The FDA is aware of reports of very low, but measurable levels of medications in rivers and streams, and to a lesser extent in drinking water. Most medications found in water are actually a result of the body’s natural routes of drug elimination (in urine or feces). Disposal of these select few medicines by flushing, especially if done only when take-back options are not readily available, would contribute only a small fraction of the total amount of medication found in our surface and drinking water.
Based on the available data, FDA believes that the known risk of harm to humans from accidental exposure to these medicines far outweighs any potential risk to humans or the environment from flushing them.

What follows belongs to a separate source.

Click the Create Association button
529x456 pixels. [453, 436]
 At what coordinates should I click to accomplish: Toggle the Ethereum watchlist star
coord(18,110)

How can prescribers help patients with drug disposal?
FDA has made it easier for prescribers to confidently answer their patients’ questions and help patients understand the importance of safely disposing of unused and unwanted opioid medications.
As part of its Remove the Risk campaign, three patient-friendly fact sheets are available that prescribers or office staff can print, at no cost, from the FDA website and share with patients. Each is titled, It’s Important to Safely Remove Opioids From Your Home, but is targeted to different audiences, one to a general audience, one to parents and caregivers of children, and one to parents and caregivers of teens. Each is available in English and Spanish.
Beyond opioids
Accidental exposure to medicine in the home is a major source of unintentional pediatric poisonings in the United States. Each year in the U.S., approximately 60,000 ED visits and 450,000 calls to poison centers are made after children younger than 6 years of age find and ingest medication without caregiver oversight. More than two-thirds of ED visits for accidental pediatric medication exposures involve 1- or 2- year old children and nearly 20% result in hospitalization.
Keeping medicines after they are no longer needed creates an unnecessary health risk in the home, especially if there are children present. Even child-resistant containers cannot completely prevent a child from taking medicines that belong to someone else. In a study that looked at cases of accidental child exposure to a grandparent’s medicine, 45% of cases involved medicines stored in child-resistant containers.
Prescribers and/or office staff can refer patients to the FDA’s drug disposal website, which is filled with useful information for patients on how to safely dispose of medicines.
The FDA urges prescribers to engage with patients and stress the importance of safe disposal of medications that are no longer needed. With your help, we can reduce unintended consequences and save lives. - by Douglas C. Throckmorton, MD
Disclosures: Throckmorton is deputy director for regulatory programs at the FDA’s Center for Drug Evaluation and Research.